Prometheus has no built-in authentication. Put it behind a reverse proxy:

sh
# nginx reverse proxy with basic auth
pkg install nginx

# Generate htpasswd
pkg install apache24-utils  # for htpasswd
htpasswd -c /usr/local/etc/nginx/.htpasswd admin

# nginx config snippet
cat > /usr/local/etc/nginx/conf.d/prometheus.conf << 'NGINX'
server {
    listen 9091 ssl;
    ssl_certificate /usr/local/etc/ssl/monitoring.crt;
    ssl_certificate_key /usr/local/etc/ssl/monitoring.key;

    location / {
        auth_basic "Prometheus";
        auth_basic_user_file /usr/local/etc/nginx/.htpasswd;
        proxy_pass http://127.0.0.1:9090;
    }
}
NGINX

Firewall Rules

sh
# pf rules for monitoring stack (restrict to management network)
pass in on $int_if proto tcp from $mgmt_net to self port { 9090 9093 3000 3100 }
block in on $ext_if proto tcp to self port { 9090 9093 9100 3000 3100 }

FAQ

How much resources does the monitoring stack need?

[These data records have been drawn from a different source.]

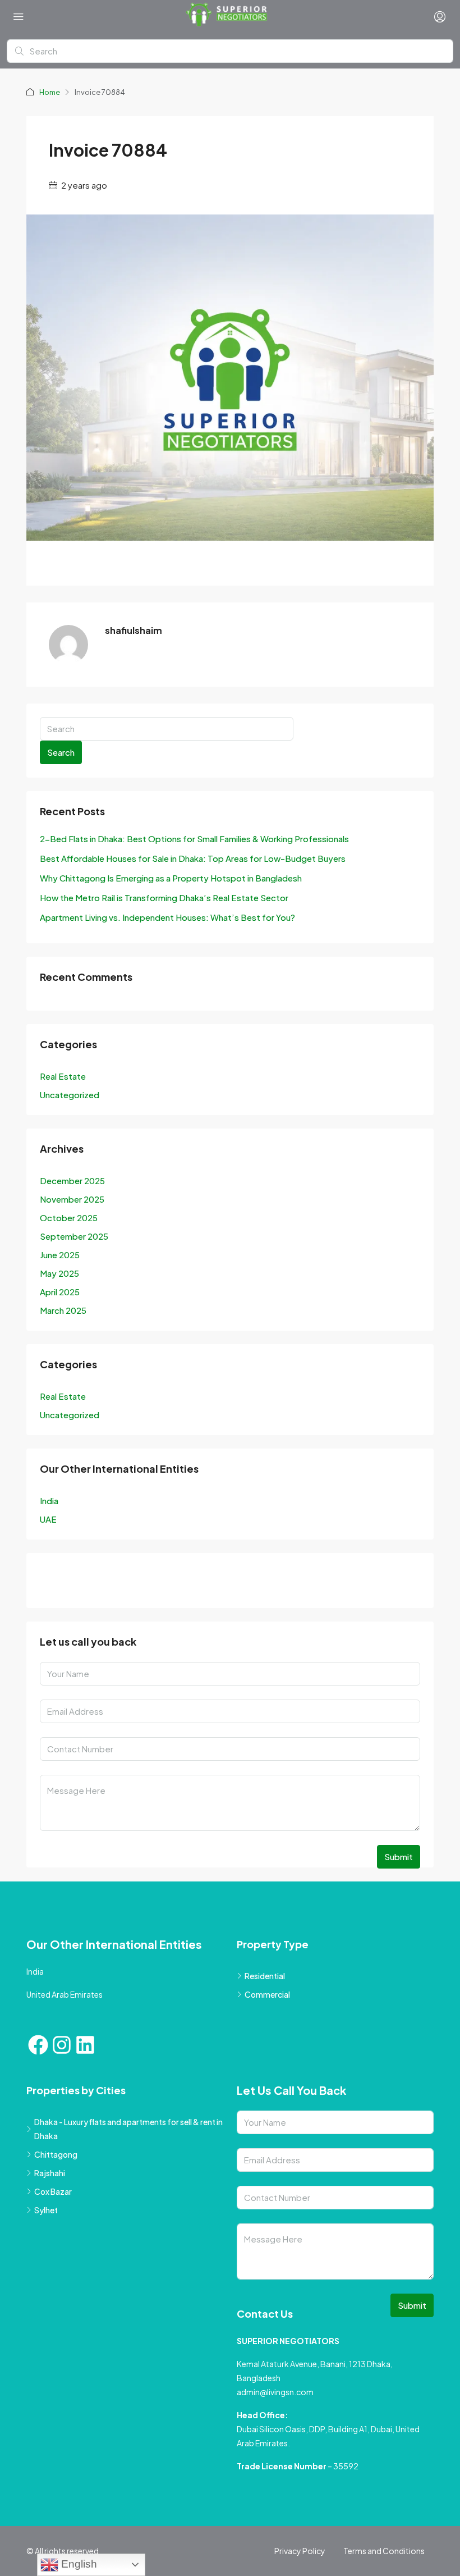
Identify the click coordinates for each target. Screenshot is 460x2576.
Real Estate (63, 1076)
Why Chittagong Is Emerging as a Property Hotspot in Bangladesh (171, 878)
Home (49, 92)
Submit (398, 1856)
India (49, 1500)
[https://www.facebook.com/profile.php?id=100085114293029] (51, 1583)
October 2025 (69, 1217)
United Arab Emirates (64, 1994)
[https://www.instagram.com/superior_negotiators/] (82, 1583)
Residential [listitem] (265, 1976)
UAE (48, 1519)
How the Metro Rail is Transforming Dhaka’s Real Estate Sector (164, 897)
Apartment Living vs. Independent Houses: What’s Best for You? (167, 917)
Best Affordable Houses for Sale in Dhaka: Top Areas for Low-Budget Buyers (193, 858)
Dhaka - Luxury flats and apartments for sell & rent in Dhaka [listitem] (128, 2129)
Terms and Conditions (384, 2551)
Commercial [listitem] (267, 1994)
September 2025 (74, 1236)
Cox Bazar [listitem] (53, 2191)
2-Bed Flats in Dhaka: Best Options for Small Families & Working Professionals (194, 838)
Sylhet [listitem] (46, 2210)
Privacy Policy (299, 2551)
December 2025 (72, 1180)
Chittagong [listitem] (55, 2154)
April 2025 (60, 1291)
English (77, 2564)
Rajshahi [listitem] (49, 2173)
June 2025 (60, 1254)
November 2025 (72, 1199)
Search (61, 752)
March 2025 (63, 1310)
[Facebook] (38, 2045)
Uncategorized (69, 1094)
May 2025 (59, 1273)
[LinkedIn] (112, 1583)
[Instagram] (61, 2045)
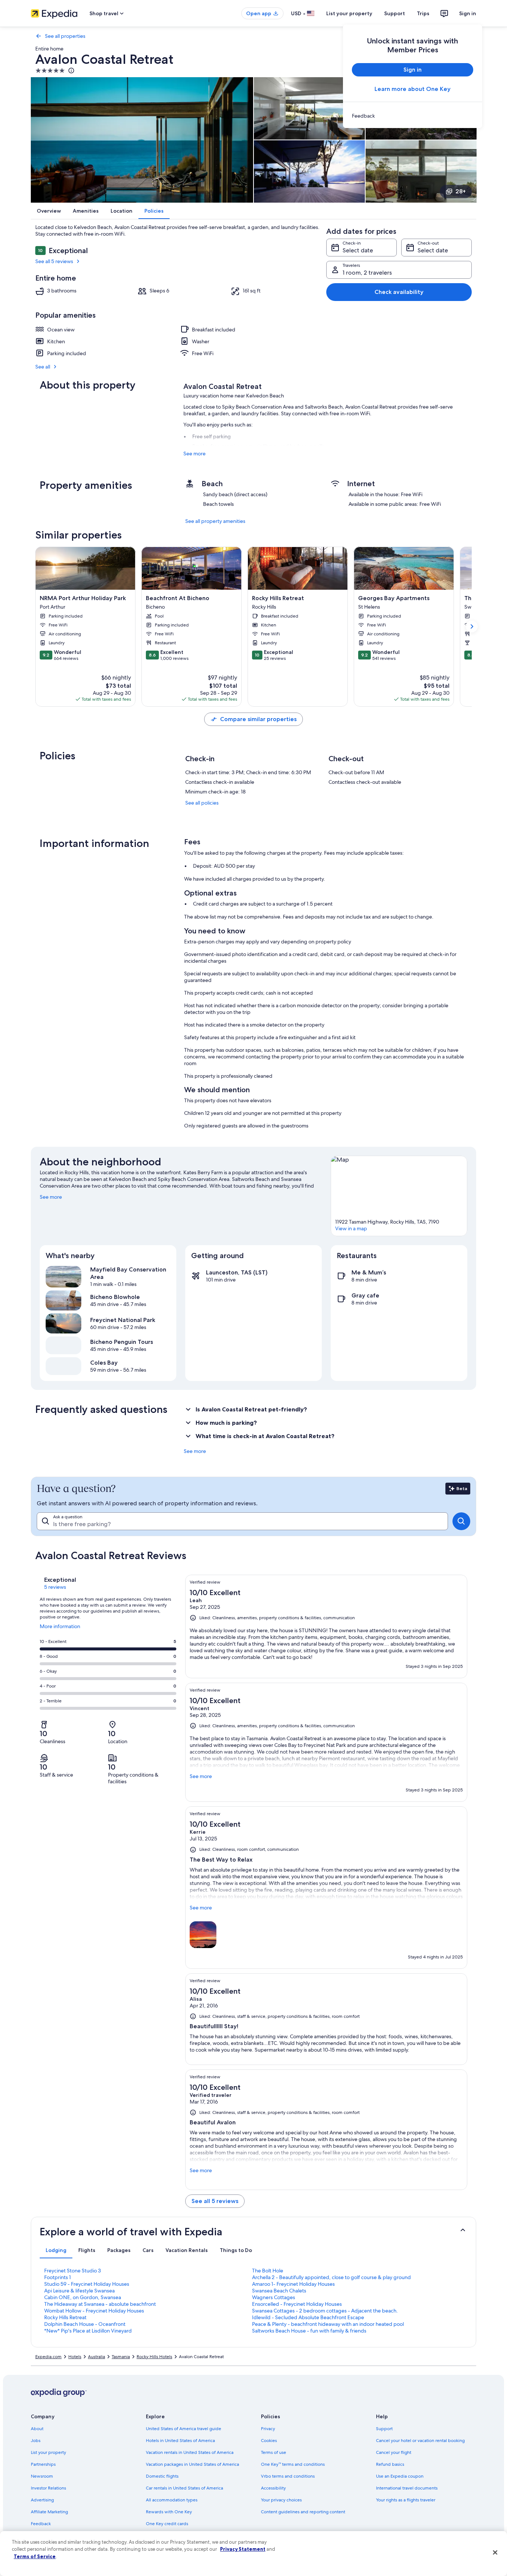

For monitoring up to 50 hosts: 2 CPU cores, 4 GB RAM, 100 GB disk. Prometheus is the heaviest component -- memory scales with the number of active time series. Grafana and Alertmanager are lightweight.

Can I run this stack in a jail?

Yes. All components work inside FreeBSD jails. The main consideration is that node_exporter inside a jail will only see the jail's resources, not the host. Run node_exporter on the host for host-level metrics.

How long should I retain Prometheus data?

90 days is a good default for operational monitoring. For capacity planning, consider 1 year. Use Prometheus's --storage.tsdb.retention.time and --storage.tsdb.retention.size flags to control retention.

What is the difference between Loki and a traditional log system like ELK?

Loki indexes only log metadata (labels), not the full text. This makes it far cheaper to run but slower for ad-hoc full-text search. For most operational use cases (filtering by host, service, and known patterns), Loki is sufficient and far simpler than Elasticsearch.

How do I monitor ZFS pool health?

node_exporter's ZFS collector exposes pool state metrics. Create an alert rule that fires when node_zfs_zpool_state is not "online". Combine with Grafana panels showing ARC hit rate, pool capacity, and scrub status.

Can I use this stack to monitor non-FreeBSD systems?

Yes. Prometheus and Grafana are platform-agnostic. node_exporter runs on Linux, FreeBSD, and other systems. The stack on FreeBSD can scrape metrics from any host running compatible exporters.

How do I add PagerDuty integration?

Add a PagerDuty receiver in alertmanager.yml with your integration key. Route critical alerts to the PagerDuty receiver and warning alerts to email or Slack. See the Alertmanager configuration section above for the exact syntax.